How to Minimize Delays in Tech Projects

Projects across all business sectors are invariably time-sensitive, each with its own probable and improbable problems. However, the potential issues that may delay a tech/IT project are myriad and complex.

 Listed below are some of these issues:

  • Depletion of resources
  • Changes made in the project scope
  • Failure to get timely delivery from vendors
  • Poor planning of the project timeline
  • Unrealistic project deliverables
  • Ineffective communication between main stakeholders
  • Unpredictable external changes

Regardless of what caused the delays, it can be costly, leading to disagreement, litigation, project infeasibility, and many more. Nonetheless, that does not mean these issues cannot be mitigated and dealt with since successful IT companies do so regularly. 

One way to ensure your tech projects stay on track is to undertake a comprehensive IT strategic planning process. It involves setting long-term goals that serve as a roadmap facilitating decision-making in the face of inevitable challenges and changes. 

Micromanagement: Micro Goalsetting

Micromanagement is of the utmost importance for streamlining and improving a product-oriented project’s outcome. Micro goalsetting is one of the key methods used by project managers for speeding up production/development with a process-by-process approach.

Generally, goal setting is the most significant factor determining whether your project will be completed on time. Setting ambitious goals can be great, but it can be frustrating if the team falls short of what’s expected of them. Instead, set goals that can be measured and are clear and realistic. Such goals allow the team to accomplish the project on time and with the allocated resources. 

Micro goals are easier to attain because the expectations are more realistic. Furthermore, they should act as milestones for the final goal and stepping stones for the next set of micro goals. When coupled with project visualization, this time-tested micromanagement tool keeps all team members aligned, oriented, and synchronized with the mapped timeline.

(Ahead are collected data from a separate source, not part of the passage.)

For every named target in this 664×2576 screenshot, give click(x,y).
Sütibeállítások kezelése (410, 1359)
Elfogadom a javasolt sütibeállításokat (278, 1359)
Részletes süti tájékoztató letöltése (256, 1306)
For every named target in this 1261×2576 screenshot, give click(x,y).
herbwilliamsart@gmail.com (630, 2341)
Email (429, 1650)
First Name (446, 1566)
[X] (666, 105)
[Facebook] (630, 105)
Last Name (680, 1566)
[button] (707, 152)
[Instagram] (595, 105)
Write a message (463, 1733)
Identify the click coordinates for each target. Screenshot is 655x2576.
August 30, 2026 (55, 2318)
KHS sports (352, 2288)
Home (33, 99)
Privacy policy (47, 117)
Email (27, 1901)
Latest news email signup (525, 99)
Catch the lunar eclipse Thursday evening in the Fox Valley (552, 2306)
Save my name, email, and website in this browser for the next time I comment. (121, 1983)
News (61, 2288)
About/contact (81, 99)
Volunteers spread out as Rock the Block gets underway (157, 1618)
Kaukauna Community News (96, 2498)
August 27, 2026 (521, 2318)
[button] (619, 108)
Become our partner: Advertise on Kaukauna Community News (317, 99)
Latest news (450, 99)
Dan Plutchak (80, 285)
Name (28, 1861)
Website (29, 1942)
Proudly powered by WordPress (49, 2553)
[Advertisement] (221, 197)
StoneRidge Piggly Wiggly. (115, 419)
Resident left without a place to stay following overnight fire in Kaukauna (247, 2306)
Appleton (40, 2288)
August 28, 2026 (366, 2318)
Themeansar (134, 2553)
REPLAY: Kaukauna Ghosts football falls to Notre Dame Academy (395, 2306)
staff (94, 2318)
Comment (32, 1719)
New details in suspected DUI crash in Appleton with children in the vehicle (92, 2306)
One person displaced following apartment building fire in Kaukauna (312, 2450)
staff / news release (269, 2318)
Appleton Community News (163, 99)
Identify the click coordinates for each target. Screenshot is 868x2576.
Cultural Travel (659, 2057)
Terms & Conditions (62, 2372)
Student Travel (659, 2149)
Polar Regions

Visualize Every Step of the Project in Real Time

Using a Gantt Chart for project management makes it possible for everyone on the team or connected to the team to visualize the entire project with real-time updates. A well-designed Gantt chart application enables the project manager and other authorized project members to:

  • Understand the project in detail, its processes, and activities as an interconnected chain of steps that lead to a set of goals.
  • Create and visualize a product development roadmap with process-specific small and big goals.
  • Track individual and team progress in real-time.
  • Communicate with each other directly on the visual interface.
  • Identify present problems that are holding up faster progress.
  • Identify future problems via the benefit of the helicopter view, which a Gannt chart provides.
  • Identify and prevent scope creep.
  • Prevent delays by making provisions for all deduced and impending bottlenecks.

Understanding and Bridging the Communication Gap

Effective communication between a technical team in charge of a project and nontechnical, business-end departments connected indirectly to the project. Effective and meaningful communication between them is necessary to facilitate successful collaboration because failure to achieve that will inevitably lead to unnecessary delays.

Although there is always room for customization to best suit the situation, businesses follow a few established standards to bridge that gap.

  • When possible, create a single, independent team of all essential technical and nontechnical workers or streamline all project processes.
  • When the above is not an option, add a few key individuals from each nontechnical department for better communication and collaboration.
  • Essential nontechnical members/departments must be involved with the project right from its planning stage.
  • Ensure that nontechnical team members and other collaborating departments are updated with the project’s progress.

To bridge the communication gap, begin by holding a meeting with your team. This team meeting should highlight the vision for your project and allow team members to understand their roles. Explain all the milestones you’ve set and how to attain the intended success. Consider clarifying how the goals of the project will be measured. 

Alignment should be the goal and driving force behind each step to encourage collaboration between technical and nontechnical departments/team members.

Communicate in Clear Terms with the Client

The steps, goals, timelines, and deadlines of a product in timelines, and deadlines of a product in an IT project are always subject to change, as several factors can affect each facet of a project. For example, it is not uncommon for clients to want changes, additions, and omissions that were not defined in the original project’s documentation. The project manager should reserve and exercise their power to say no if the newly expected changes are beyond the feasibility of the project’s current scope.

Even if the expected changes are deemed feasible by the project manager and their team, the client must be willing to renegotiate the project’s scope, budget, and deadline. The project manager cannot logically achieve its goals by pressuring its development team to meet unreasonable client requests without factoring in the new scope. If a project manager does take that route, the product’s quality will suffer, and delays will become inevitable.

The client will not appreciate or accept a project’s quality because they were not made aware of the potential problems in the final product that may arise from accepting their request(s). The project manager will be responsible for client dissatisfaction, loss, and poor asset management.

As previously mentioned, communication and collaboration between everyone involved are key to successful and timely product delivery. If a PM fails to acknowledge and communicate the risk of scope creep to the client in definitive terms, neither the client nor the vendor can benefit at the end of the project.